Charity Adule

Personal information
- Full name: Charity Ogbenyealu Adule
- Date of birth: 7 November 1993 (age 32)
- Place of birth: Warri, Delta State, Nigeria
- Height: 1.61 m (5 ft 3 in)
- Position: Forward

Team information
- Current team: Alhama
- Number: 24

Senior career*
- Years: Team / Apps / (Gls)
- 2006–2011: Rivers Angels
- 2011–2014: Bayelsa Queens / 40 / (57)
- 2014–2018: BIIK Kazygurt
- 2019–2021: Eibar / 38 / (8)
- 2021–2022: Deportivo La Coruña / 16 / (1)
- 2022–: Alhama / 8 / (0)

International career
- Nigeria U-20
- 2013–: Nigeria

= Charity Adule =

Nigerian footballer (born 1993)

Charity Ogbenyealu Adule (born 7 November 1993) is a Nigerian professional footballer who plays as a forward for Spanish Liga F club Alhama CF and the Nigeria women's national team. At a club level, she has played for Rivers Angels, Bayelsa Queens and BIIK Kazygurt.

== Career ==
===Club level===
Adule started her career with the Rivers Angels and debuted at 14 years old at the Female Challenge Cup 2006. Her professional debut was against Pelican Stars, which she later described as the most memorable match of her career.
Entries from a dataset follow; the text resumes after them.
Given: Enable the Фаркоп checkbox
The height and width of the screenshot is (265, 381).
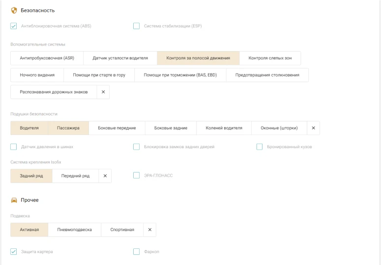Looking at the screenshot, I should pos(137,252).
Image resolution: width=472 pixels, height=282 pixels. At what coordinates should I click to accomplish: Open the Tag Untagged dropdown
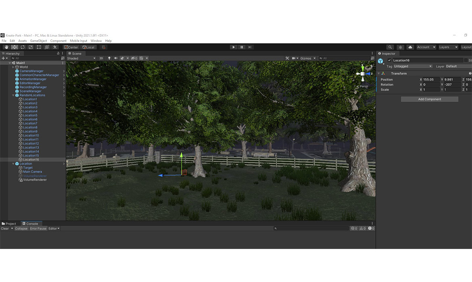point(412,66)

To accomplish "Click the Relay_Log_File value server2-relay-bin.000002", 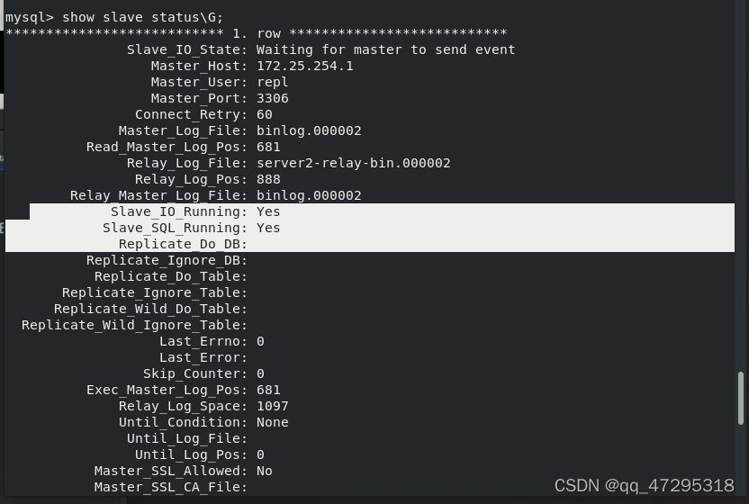I will click(354, 164).
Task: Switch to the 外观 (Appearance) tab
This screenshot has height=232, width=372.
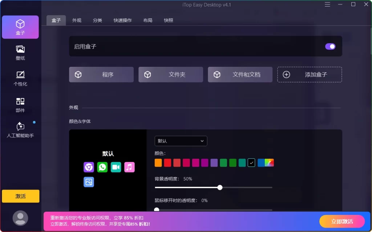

She scored, and Rivers Angels placed third overall in the competition.

In the spring of 2011, she left the Rivers Angels and joined the professional female Football League club Bayelsa Queens in Yenagoa. Adule scored 57 goals in 40 games, for the Bayelsa Queens, and led to her in September 2014 signing a contract with Kazakh champions BIIK Kazygurt. She made her debut for BIIK in the UEFA Women's Champions League on 8 October 2014 against the German FFC Frankfurt.

Over the course of five years at BIIK, Adule won five league titles and reached the Round of 16 of the 2016–17 UEFA Women's Champions League. During the course of the campaign she scored goals against Wexford Youths, Gintra Universitetas, Verona and Paris Saint-Germain.
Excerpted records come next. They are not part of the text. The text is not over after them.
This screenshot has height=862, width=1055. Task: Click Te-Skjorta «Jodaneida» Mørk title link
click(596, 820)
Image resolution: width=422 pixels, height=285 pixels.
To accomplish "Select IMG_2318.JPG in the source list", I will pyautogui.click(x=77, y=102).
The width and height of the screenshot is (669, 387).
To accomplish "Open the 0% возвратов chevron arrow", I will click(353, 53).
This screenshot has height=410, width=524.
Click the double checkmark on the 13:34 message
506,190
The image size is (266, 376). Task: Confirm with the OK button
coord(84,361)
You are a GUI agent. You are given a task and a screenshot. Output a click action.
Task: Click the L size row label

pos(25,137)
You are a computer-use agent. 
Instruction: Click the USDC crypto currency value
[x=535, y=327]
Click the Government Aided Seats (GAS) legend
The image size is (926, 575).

On 19 September 2019, Adule was announced as a new signing for Spanish side SD Eibar ahead of the 2019–20 season.

===International===
Adule played for Nigeria U20 at the 2010 FIFA U-20 Women's World Cup in Germany and the 2012 FIFA U-20 Women's World Cup in Japan. Since 2013, Adule has played for the Nigeria women's national football team.

In November 2018, she revealed she had rejected approaches to represent the Kazakhstan women's national football team. the 24 years old (2018), who’s in the Super Falcons camp in Epe, Lagos, for the 2018 Africa Women Cup of Nations, said for five years, the Kazakh football authorities made several moves to make her pledge loyalty to them but she stood her grounds, hoping to get the chance to represent the Super Falcons someday. Also she was among the squad that lost to the host nation Germany in the U-20 world cup final.

==Honours==

===Club===
- BIIK Kazygurt
- Kazakhstani Women's Football Championship (5): 2014, 2015, 2016, 2017, 2018
- Kazakhstan Women's Cup (5): 2014, 2015, 2016, 2017, 2018

== Personal life ==
She is a supporter of London-based men's football club, Chelsea F.C. Adule is religious, and attributes her any plans in her future to God, saying "God has the final say in my life. I believe the Almighty God who made me to be here today will take me to the final place He made for me. Everything in life is all about the favour of God, I believe with His favour upon me, I will go far."